D sempat disarankan untuk mendapat penanganan medis dengan menjahit bagian yang terluka, tetapi ia menolak karena merasa takut dan syok akibat kejadian.
Usai mendapat penanganan medis awal, D didampingi sejumlah pegawai rekan kerjanya untuk melaporkan tindakan GSH ke Polsek Cakung.
Namun, oleh petugas Polsek Cakung, diarahkan membuat laporan penganiayaan dialami ke Sentra Pelayanan Kepolisian Terpadu (SPKT) Polres Metro Jakarta Timur.
"Laporan diterima di Polres Jakarta Timur. Setelah laporan saya diantar untuk visum di RS Polri Kramat Jati. Barang bukti yang saya serahkan ke kepolisian baju saya yang ada ceceran darah," kata D.
Laporan D diterima dengan sangkaan Pasal 351 KUHP tentang penganiayaan.
Kasie Humas Polres Metro Jakarta Timur Lina Yuliana mengatakan, kasus penganiayaan yang menimpa D sudah pada tahap penyidikan.
Polisi melakukan gelar perkara dan ditemukan adanya unsur pidana dalam kasus tersebut.
"Sudah sidik ya hari Sabtu. Sudah naik," kata Lina saat dihubungi, Minggu (15/12/2024).
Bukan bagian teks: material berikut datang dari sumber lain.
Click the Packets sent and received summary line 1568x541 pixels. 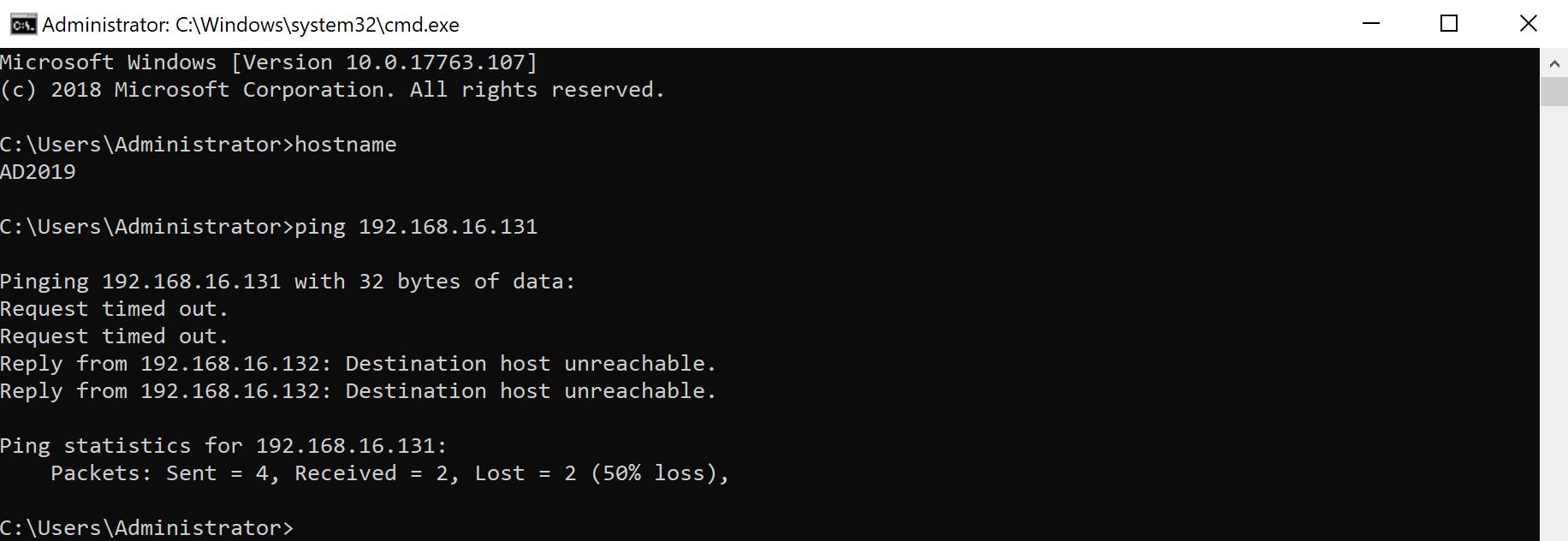389,473
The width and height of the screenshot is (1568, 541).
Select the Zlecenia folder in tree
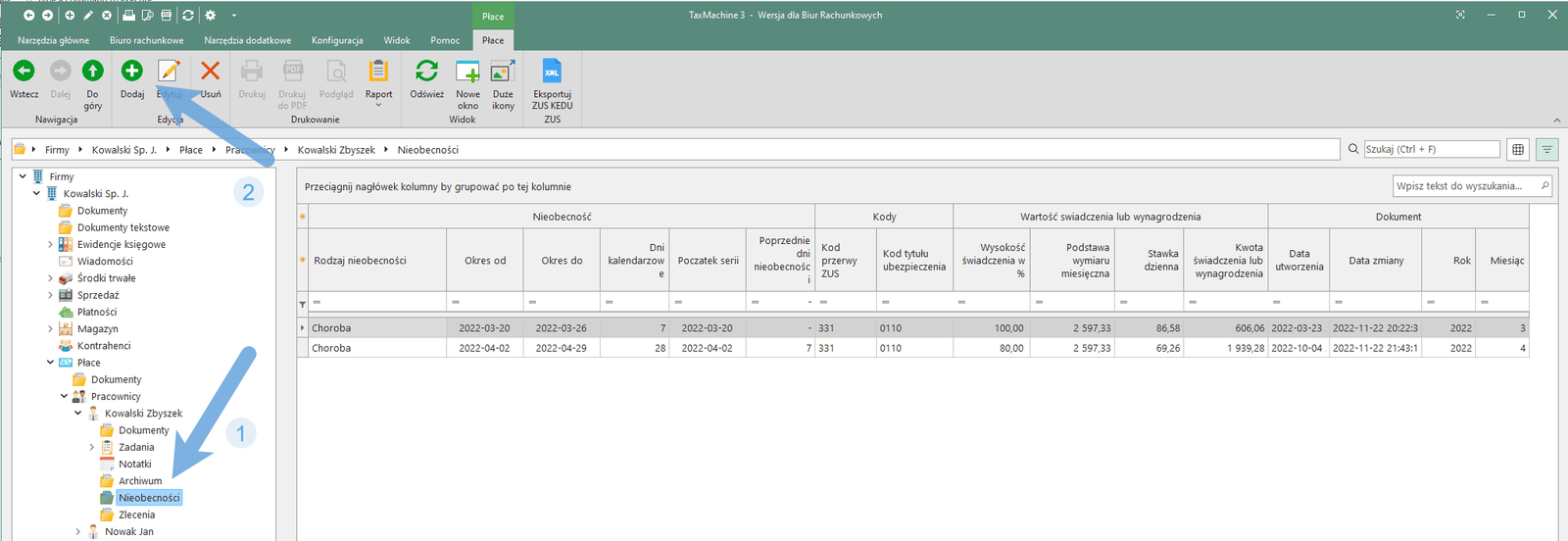tap(136, 515)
Sementara itu, empat orang saksi telah diperiksa dalam kasus ini. Empat orang saksi itu adalah GSH, orangtua GSH, D, dan teman D.
"Kami sudah memeriksa empat saksi termasuk terlapor serta mengumpulkan bukti-bukti," ujar Kepala Satuan Reserse Kriminal Polres Metro Jakarta Timur AKBP Armunanto Hutahean saat dikonfirmasi, Minggu.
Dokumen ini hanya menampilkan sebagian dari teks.